### [EXTRAIT DU TEXTE]
┏━━

Dialogue entre mes anges et moi (Saïda)
Ma mère nous disait souvent que nous naissons tous avec deux anges : Un ange noir et un ange blanc. Ils ont chacun un carnet et notent toutes nos actions, l’un tout ce qu’on a fait de mal, et l’autre tout ce qu’on a fait de bien.
Cette nuit-là, impossible de trouver le sommeil. J’ai très peur. Je suis terrorisée par l’idée d’aller en enfer si je meurs dans la nuit. Mes deux anges sont présents, chacun sur une épaule.
Je n’arrive pas à équilibrer car un ange pèse plus lourd ce soir, et pas le bon :
– ce que tu as fait aujourd’hui est impardonnable
– j’ai pourtant fait plein de choses bien dans la journée
– tu as laissé accuser ton frère à ta place
– mais j’avais peur de mes parents
– et c’est mieux de laisser accuser ton frère à ta place ?
– lui, il l’a déjà fait
– cela est son problème
– qu’est ce je dois faire aujourd’hui pour ne pas aller en enfer si je meurs ce soir ?
– prie pour ne pas mourir, et demande à tes anges de t’aider à trouver le chemin
– s’il te plait, ne me laisse pas mourir ce soir.
Silence de mes deux anges…
Je suis toute seule ce soir avec ma peur… je n’ai que sept ans…
C’est peut-être le moment de faire attention à toutes les peurs que l’on porte déjà en nous. Quand un éternuement rime avec un coup de poing dans la gueule, quand on voit son voisin comme son pire ennemi, on peut penser que le vrai virus est déjà là depuis longtemps dans nos têtes bien lavées par la peur. Alors si j’ai quelque chose à vous dire, protégez-vous de tous les virus, avec ou sans visages.
Dialogue intérieur (Catherine L)
Je suis parfaite, j’en ai plein la tête
J’aime faire la fête, manger des cacahuètes
Faire de la bicyclette
Comme je vous le dis je suis parfaite
Je suis coquette, je sens la violette
J’adore la tartiflette
Qu’importe je ne vous donnerai pas ma recette.

┗━━

### [DONNÉES FOURNIES]
┏━━

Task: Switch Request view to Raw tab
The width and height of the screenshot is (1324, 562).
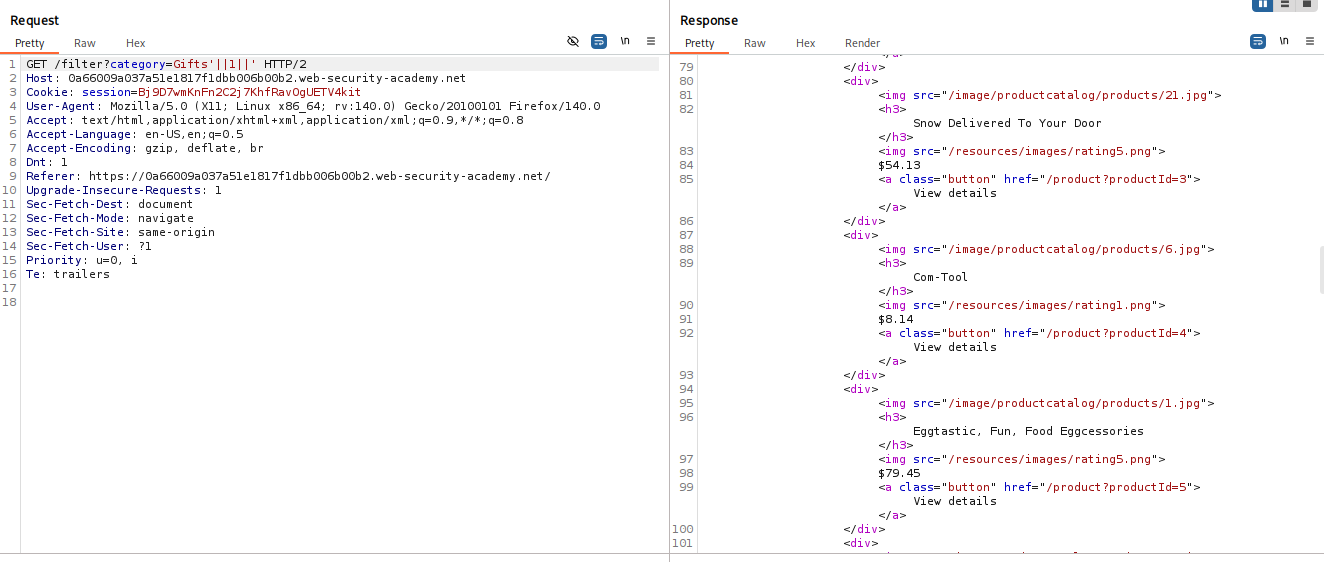Action: pos(85,43)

┗━━

### [TRAVAIL DEMANDÉ]
Pouvez-vous mettre à jour l'extrait en redonnant le passage qui s'ouvre sur les mots « Ma mère nous » et se clôt sur « meurs ce soir ? », avec « carnet » remplacé par « cahier » ?

### [RÉSULTAT OBTENU]
Ma mère nous disait souvent que nous naissons tous avec deux anges : Un ange noir et un ange blanc. Ils ont chacun un cahier et notent toutes nos actions, l’un tout ce qu’on a fait de mal, et l’autre tout ce qu’on a fait de bien.
Cette nuit-là, impossible de trouver le sommeil. J’ai très peur. Je suis terrorisée par l’idée d’aller en enfer si je meurs dans la nuit. Mes deux anges sont présents, chacun sur une épaule.
Je n’arrive pas à équilibrer car un ange pèse plus lourd ce soir, et pas le bon :
– ce que tu as fait aujourd’hui est impardonnable
– j’ai pourtant fait plein de choses bien dans la journée
– tu as laissé accuser ton frère à ta place
– mais j’avais peur de mes parents
– et c’est mieux de laisser accuser ton frère à ta place ?
– lui, il l’a déjà fait
– cela est son problème
– qu’est ce je dois faire aujourd’hui pour ne pas aller en enfer si je meurs ce soir ?